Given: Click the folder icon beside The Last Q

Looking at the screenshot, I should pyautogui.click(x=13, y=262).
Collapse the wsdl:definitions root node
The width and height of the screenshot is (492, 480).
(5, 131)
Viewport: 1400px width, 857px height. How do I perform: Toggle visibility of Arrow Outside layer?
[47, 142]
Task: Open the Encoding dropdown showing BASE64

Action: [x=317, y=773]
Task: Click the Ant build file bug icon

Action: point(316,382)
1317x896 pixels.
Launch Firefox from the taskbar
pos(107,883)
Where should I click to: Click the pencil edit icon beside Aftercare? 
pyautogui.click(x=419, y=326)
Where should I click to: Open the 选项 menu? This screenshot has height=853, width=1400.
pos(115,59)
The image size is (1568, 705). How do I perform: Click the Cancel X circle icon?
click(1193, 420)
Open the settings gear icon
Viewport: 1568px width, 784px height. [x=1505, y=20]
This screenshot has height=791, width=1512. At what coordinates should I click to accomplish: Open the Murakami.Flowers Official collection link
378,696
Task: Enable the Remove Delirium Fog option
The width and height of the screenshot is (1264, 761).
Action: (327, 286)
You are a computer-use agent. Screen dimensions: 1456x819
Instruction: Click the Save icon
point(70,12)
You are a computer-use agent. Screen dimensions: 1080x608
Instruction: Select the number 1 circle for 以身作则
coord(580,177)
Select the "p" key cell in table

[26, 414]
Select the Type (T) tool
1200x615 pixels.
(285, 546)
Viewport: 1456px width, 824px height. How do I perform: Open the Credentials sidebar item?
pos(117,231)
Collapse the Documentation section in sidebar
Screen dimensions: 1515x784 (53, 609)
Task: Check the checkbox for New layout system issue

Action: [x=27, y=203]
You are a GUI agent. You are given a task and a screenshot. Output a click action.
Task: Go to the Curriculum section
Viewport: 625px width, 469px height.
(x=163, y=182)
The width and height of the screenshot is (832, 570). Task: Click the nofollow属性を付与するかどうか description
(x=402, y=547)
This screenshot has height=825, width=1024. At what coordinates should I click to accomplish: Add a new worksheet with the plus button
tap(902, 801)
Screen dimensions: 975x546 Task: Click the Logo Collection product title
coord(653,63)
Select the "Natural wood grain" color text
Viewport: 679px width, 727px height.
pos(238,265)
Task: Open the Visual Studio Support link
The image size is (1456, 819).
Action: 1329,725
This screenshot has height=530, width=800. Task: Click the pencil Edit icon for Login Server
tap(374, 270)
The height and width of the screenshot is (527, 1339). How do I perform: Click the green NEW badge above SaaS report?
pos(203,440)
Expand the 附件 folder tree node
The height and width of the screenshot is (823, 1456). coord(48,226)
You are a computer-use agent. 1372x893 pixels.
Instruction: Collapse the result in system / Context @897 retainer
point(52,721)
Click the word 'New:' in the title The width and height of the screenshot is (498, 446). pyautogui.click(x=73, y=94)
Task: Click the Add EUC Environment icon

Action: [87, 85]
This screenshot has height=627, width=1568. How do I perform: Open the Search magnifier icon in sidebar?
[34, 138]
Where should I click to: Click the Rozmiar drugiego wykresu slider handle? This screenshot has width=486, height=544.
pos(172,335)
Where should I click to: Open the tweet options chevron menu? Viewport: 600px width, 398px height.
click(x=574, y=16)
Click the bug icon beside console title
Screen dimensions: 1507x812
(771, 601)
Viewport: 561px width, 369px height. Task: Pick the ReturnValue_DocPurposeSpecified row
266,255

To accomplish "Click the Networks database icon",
——
**The exercise**.
Reproduce the entries word for word, starting with the first line and going on through the line that contains "pos(107,883)". Include both of those lines and nothing after them.

**Result of this exercise**.
Given: Click the folder icon beside The Last Q

Looking at the screenshot, I should pyautogui.click(x=13, y=262).
Collapse the wsdl:definitions root node
The width and height of the screenshot is (492, 480).
(5, 131)
Viewport: 1400px width, 857px height. How do I perform: Toggle visibility of Arrow Outside layer?
[47, 142]
Task: Open the Encoding dropdown showing BASE64

Action: [x=317, y=773]
Task: Click the Ant build file bug icon

Action: point(316,382)
1317x896 pixels.
Launch Firefox from the taskbar
pos(107,883)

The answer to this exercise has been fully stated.